Bachelor’s: At this level, there are specializations or concentrations to choose, such as the application of math or the teaching of the subject. Within the teaching route, there are further specialties depending on what academic level you wish to teach. For example, teaching math in grades K-6 or high school, or possibly at the community college level.
Master’s: At this graduate level, the areas of specialization are too numerous to mention. You can take degrees in anything from Financial Mathematics, Applied Mathematics, Economics, Mathematical Engineering, Computational Science, Education, and Applied Statistics. A typical master’s program (non-educational) will involve basic courses in real analysis, complex analysis, and linear algebra, followed by other fundamental courses such as probability, scientific computing, and differential equations. Check out our ranking of the top online master’s degrees in mathematics for more information.

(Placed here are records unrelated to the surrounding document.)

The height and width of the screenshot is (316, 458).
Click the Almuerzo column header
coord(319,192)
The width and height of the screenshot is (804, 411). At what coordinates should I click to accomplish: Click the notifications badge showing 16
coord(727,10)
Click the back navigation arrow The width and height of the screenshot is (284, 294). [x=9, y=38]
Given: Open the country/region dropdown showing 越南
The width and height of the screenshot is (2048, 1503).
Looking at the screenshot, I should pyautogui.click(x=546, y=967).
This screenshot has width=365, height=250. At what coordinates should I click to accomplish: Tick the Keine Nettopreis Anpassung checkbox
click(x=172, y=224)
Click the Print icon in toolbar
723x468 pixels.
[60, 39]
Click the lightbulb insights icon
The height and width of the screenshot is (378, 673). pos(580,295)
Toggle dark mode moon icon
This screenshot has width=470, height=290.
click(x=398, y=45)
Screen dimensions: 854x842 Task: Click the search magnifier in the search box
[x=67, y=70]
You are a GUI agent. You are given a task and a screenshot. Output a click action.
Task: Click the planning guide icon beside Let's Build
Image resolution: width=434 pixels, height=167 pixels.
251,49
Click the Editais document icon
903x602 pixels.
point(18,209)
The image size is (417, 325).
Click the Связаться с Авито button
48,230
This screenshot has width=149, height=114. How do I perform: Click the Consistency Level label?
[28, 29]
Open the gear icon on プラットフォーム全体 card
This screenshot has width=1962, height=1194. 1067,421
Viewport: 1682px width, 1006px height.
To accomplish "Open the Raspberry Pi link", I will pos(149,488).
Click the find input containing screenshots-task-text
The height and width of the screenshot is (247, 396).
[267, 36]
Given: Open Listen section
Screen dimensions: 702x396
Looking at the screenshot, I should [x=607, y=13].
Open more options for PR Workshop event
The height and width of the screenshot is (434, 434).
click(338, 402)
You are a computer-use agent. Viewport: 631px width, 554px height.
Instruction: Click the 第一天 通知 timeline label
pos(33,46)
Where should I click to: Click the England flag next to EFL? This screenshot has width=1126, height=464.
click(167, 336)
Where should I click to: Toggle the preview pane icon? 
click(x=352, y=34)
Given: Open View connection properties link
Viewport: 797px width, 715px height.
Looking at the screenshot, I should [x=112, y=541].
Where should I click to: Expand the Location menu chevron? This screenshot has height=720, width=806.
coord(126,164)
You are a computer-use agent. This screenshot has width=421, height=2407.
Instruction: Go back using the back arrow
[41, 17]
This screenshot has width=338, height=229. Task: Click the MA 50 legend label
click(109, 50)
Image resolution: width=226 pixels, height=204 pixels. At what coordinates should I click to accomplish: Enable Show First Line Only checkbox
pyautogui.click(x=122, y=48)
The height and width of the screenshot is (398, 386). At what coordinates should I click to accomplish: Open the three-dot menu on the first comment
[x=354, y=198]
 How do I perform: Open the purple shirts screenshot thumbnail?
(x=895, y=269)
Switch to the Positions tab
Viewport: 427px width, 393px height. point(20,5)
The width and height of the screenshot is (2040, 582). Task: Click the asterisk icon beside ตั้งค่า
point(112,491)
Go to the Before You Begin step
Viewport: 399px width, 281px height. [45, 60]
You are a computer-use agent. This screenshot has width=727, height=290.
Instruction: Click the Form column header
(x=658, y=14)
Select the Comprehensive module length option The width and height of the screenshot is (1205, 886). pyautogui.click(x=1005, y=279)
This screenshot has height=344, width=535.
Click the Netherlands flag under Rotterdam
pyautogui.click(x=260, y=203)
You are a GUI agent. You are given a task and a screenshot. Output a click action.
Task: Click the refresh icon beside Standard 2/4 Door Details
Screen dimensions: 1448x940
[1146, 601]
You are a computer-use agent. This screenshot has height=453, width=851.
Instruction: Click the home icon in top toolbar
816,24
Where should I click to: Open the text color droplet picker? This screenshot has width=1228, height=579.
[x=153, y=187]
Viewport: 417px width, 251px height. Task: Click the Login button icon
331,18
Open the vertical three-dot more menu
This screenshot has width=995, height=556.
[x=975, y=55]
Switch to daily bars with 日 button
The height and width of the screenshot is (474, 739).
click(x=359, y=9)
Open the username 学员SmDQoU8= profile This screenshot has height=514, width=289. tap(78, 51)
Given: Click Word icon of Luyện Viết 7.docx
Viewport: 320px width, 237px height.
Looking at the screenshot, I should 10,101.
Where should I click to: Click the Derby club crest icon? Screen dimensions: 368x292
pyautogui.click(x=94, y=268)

Doctorate: There are online Ph.D. programs in Mathematics and Statistics, which may suit the working professional. Generally, prospective applicants to a Ph.D. math degree program must already have a master’s degree in that area, whether this is a Master of Science in Math or MS in Statistics. There are doctoral degrees devoted to mathematics education that usually require a master’s degree in mathematics, mathematics education, or a related field. If this degree is your ambition, then you may want to check with the admission’s department of prospective schools. Not all doctoral programs necessitate a master’s degree.
A degree in mathematics is about diversity. The college programs are as multifarious as the career opportunities for those with a math degree from any level. When contemplating your career, according to the U.S. Bureau of Labor Statistics (BLS), the highest median salary does not equate to the highest degree level. As of May 2016, the median annual wage for mathematicians was $81,750. The highest-paying category was for actuaries whose median income was $100,610 with a Bachelor’s degree. Mathematicians and statisticians followed at $81,950 with a Master’s degree. More importantly, the BLS projects the job growth to be 33% through 2026 or 13,300 mathematician/statistician jobs added/changed over a ten-year period.